Die Diskussion um die Haltung der Friedensbewegung im Golfkrieg — vor allem der Vorwurf der antiisraelischen Parteinahme und die hilflosen Antworten dazu — zeigen einmal mehr, wie sehr sich die Menschen im demokratischen Westen wieder in einer Kopfdebatte verirren. Seichtes Palaver von der Art, Kriege seien heute nicht mehr möglich, daher seien die Kampfhandlungen einzustellen, zeigen, wie geschichtsblind und ahnungslos die meisten sind.
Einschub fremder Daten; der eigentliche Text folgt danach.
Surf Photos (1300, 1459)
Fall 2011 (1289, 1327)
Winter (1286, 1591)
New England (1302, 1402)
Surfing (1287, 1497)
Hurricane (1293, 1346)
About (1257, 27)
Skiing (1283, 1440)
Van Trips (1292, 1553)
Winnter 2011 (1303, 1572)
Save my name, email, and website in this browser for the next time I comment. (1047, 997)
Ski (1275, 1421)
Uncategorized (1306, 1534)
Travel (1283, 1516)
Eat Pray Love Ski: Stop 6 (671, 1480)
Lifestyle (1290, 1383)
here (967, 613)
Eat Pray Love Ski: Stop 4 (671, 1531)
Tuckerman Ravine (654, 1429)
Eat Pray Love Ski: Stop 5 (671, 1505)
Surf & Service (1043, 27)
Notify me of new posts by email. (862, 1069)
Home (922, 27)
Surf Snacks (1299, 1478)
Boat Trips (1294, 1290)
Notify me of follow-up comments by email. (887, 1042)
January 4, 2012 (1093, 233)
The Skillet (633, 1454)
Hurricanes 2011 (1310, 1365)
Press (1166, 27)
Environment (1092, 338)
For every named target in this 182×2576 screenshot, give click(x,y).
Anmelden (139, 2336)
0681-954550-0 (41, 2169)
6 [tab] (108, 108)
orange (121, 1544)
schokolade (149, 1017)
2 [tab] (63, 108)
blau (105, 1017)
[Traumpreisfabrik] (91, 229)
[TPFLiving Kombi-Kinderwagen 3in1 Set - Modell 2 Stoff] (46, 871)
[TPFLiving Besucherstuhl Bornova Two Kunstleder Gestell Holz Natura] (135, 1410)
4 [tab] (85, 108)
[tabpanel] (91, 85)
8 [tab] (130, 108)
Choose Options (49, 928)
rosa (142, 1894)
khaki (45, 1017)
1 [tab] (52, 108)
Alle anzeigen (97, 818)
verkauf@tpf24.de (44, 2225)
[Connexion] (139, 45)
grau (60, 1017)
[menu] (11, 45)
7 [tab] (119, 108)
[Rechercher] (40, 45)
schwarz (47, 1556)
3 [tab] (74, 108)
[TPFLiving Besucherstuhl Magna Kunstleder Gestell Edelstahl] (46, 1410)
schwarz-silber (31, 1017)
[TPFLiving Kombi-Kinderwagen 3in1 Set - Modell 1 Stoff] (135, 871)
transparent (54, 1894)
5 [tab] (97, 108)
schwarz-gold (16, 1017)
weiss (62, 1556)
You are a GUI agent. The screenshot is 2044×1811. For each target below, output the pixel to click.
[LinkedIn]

Nur wenige haben offenbar eine Vorstellung von den Traditionen, starren Konflikten und politischen Feinheiten, die dem Nahost-Konflikt zu Grunde liegen.

Das unfaßbare Verbrechen des Holocaust am jüdischen Volk, das auch in Jahrhunderten nicht vergessen sein darf, ruft das deutsche Volk auf, gerade jetzt konsequent neben Israel zu stehen.[...] Natürlich hat die Linke immer gegen Rüstungsexporte protestiert, nur interessiert das heute nicht. Wir müssen konsequent zum Ausdruck bringen, daß uns das Überleben des jüdischen Staates wichtiger ist als alles andere. [...]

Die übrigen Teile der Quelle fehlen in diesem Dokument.